L'appréciation du caractère nécessaire et proportionné de la riposte appartient souverainement aux juges du fond. A été considéré comme disproportionné le fait d’occasionner des blessures graves en tirant deux coups de feu sur un individu qui tentait de voler des bonbons dans un distributeur (Poitiers, 4 avr. 1996).

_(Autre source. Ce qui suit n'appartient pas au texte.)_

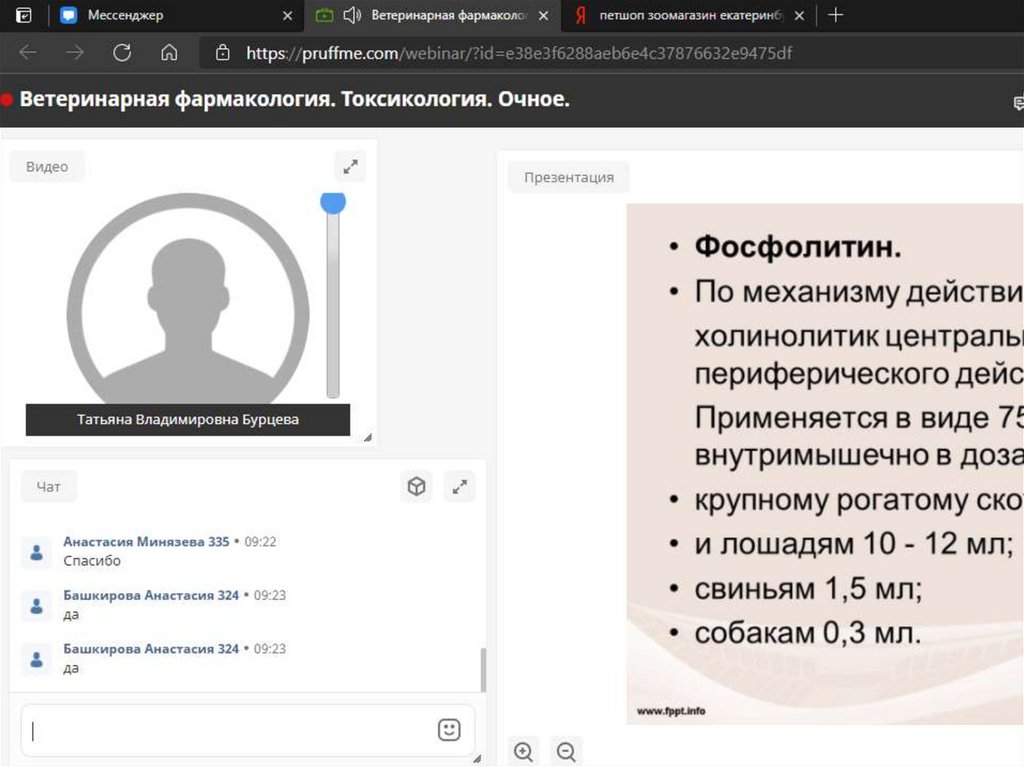Select the Видео panel label
This screenshot has height=767, width=1024.
pyautogui.click(x=47, y=167)
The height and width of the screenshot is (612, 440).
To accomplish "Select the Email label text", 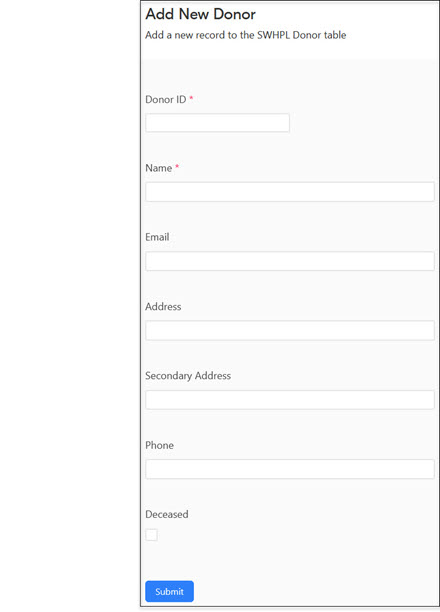I will [157, 237].
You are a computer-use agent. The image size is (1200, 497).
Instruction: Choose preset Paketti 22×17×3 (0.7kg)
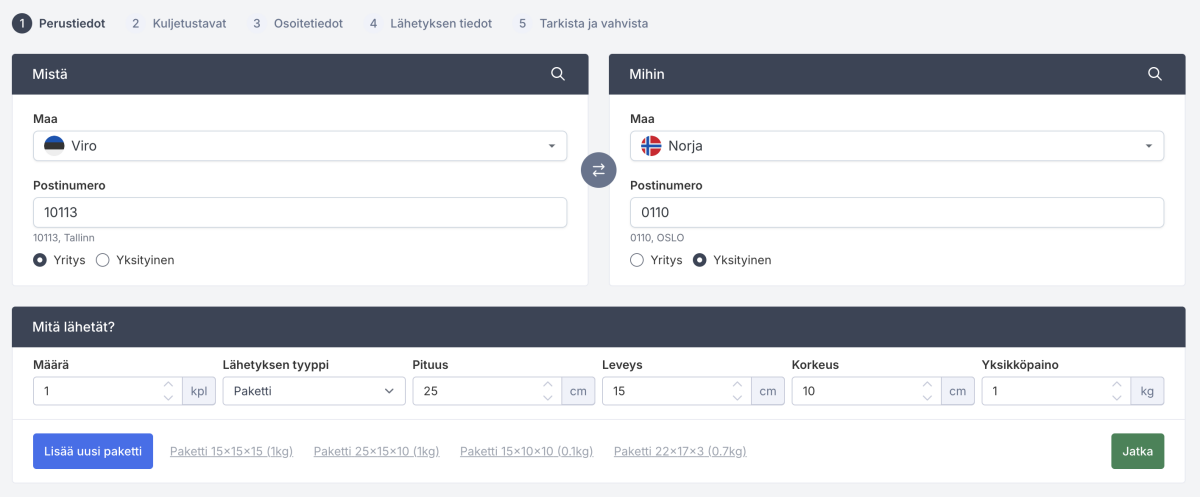click(x=680, y=452)
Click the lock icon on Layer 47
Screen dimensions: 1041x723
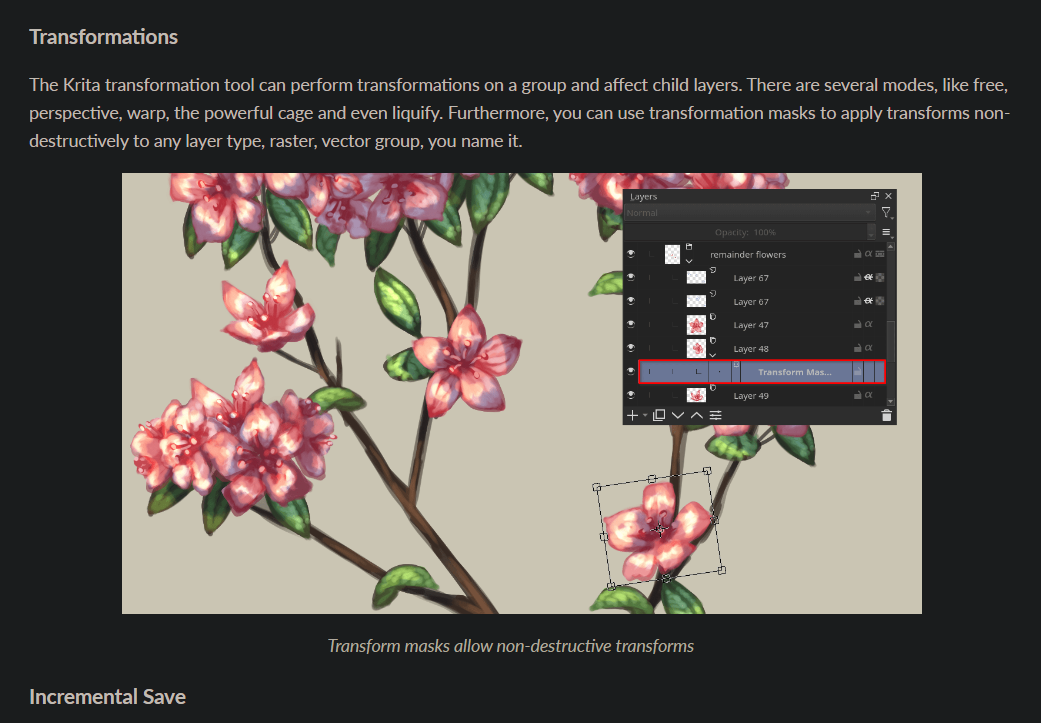click(x=857, y=325)
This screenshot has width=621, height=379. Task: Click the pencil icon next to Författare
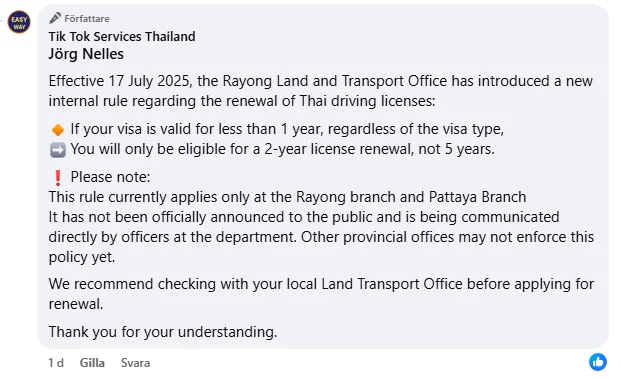[55, 18]
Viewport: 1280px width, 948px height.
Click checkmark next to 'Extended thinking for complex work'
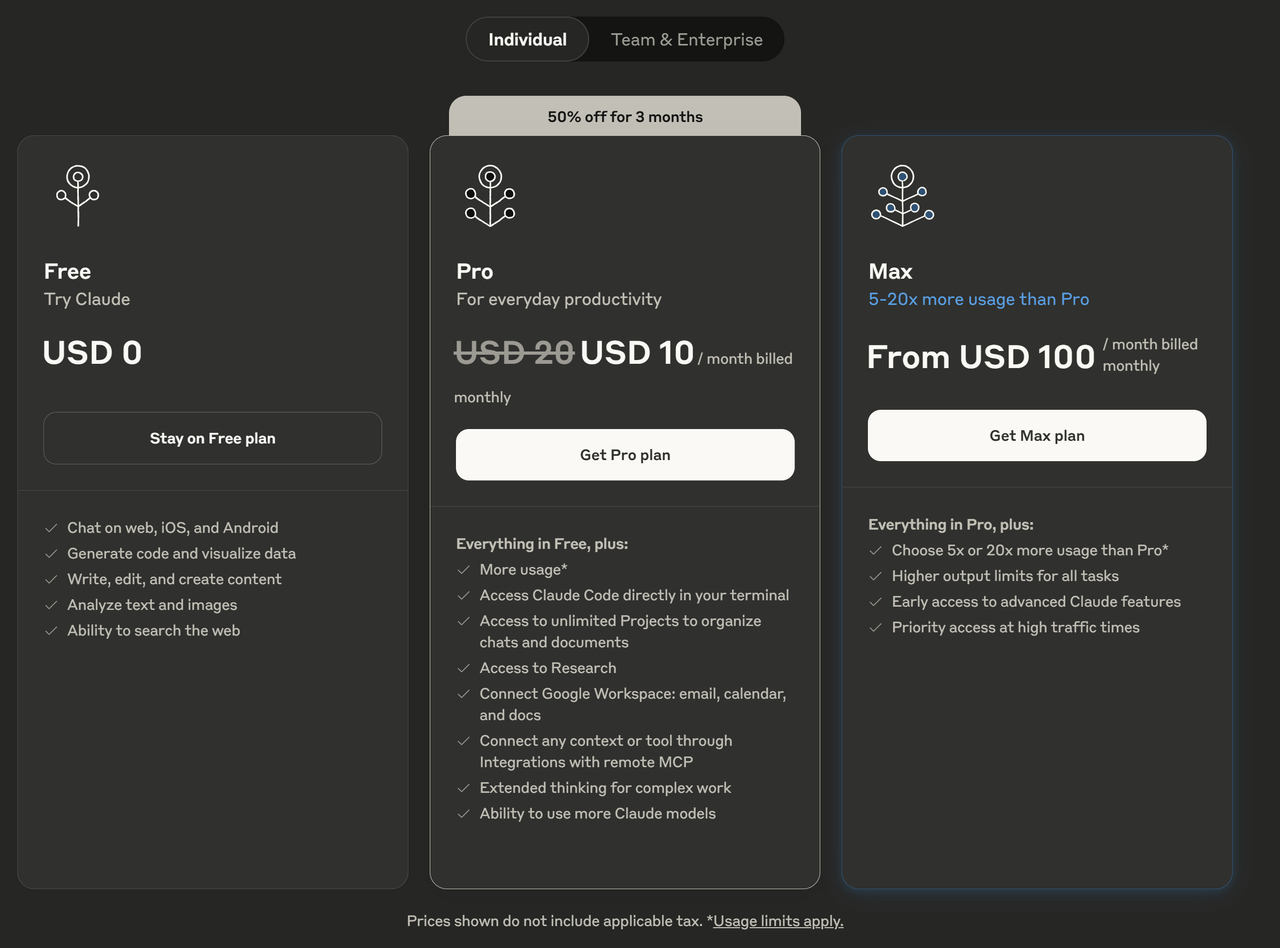pyautogui.click(x=463, y=788)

▪ Concernant, enfin, la question de la preuve de la légitime défense, le principe est que la charge de la preuve incombe à la partie poursuivie. Celui qui invoque le bénéfice de la légitime défense doit démontrer les conditions d'existence de celle-ci.
Par exception, une présomption de légitime défense existe dans des cas particuliers. Selon les termes de L'article 122-6 du Code pénal « Est présumé avoir agi en état de légitime défense celui qui accomplit l'acte : 1o pour repousser, de nuit, l'entrée par effraction, violence ou ruse dans un lieu habité ; 2o pour se défendre contre les auteurs de vols ou pillages exécutés avec violence ». Présomption simple, elle est susceptible de preuve contraire.
En outre, la légitime défense reconnue par le juge pénal ne peut donner lieu devant la juridiction civile à une action en dommages-intérêts de la part de celui qui l’a rendue nécessaire (Civ. 2e, 22 avr. 1992). La légitime défense est donc également un fait justificatif au civil.
Références
■ Code pénal
« N'est pas pénalement responsable la personne qui, devant une atteinte injustifiée envers elle-même ou autrui, accomplit, dans le même temps, un acte commandé par la nécessité de la légitime défense d'elle-même ou d'autrui, sauf s'il y a disproportion entre les moyens de défense employés et la gravité de l'atteinte.
N'est pas pénalement responsable la personne qui, pour interrompre l'exécution d'un crime ou d'un délit contre un bien, accomplit un acte de défense, autre qu'un homicide volontaire, lorsque cet acte est strictement nécessaire au but poursuivi dès lors que les moyens employés sont proportionnés à la gravité de l'infraction. »
« Est présumé avoir agi en état de légitime défense celui qui accomplit l'acte :
1° Pour repousser, de nuit, l'entrée par effraction, violence ou ruse dans un lieu habité ;
2° Pour se défendre contre les auteurs de vols ou de pillages exécutés avec violence. »
■ Paris, 22 juin 1988, D. 1988. IR 244.
■ Poitiers, 4 avr. 1996, Juris-Data, n° 042 588.
■ Civ. 2e, 22 avr. 1992, Bull. civ. II, no 127 ; D. 1992. 353, note Burgelin ; Dr. pénal 1992. 226.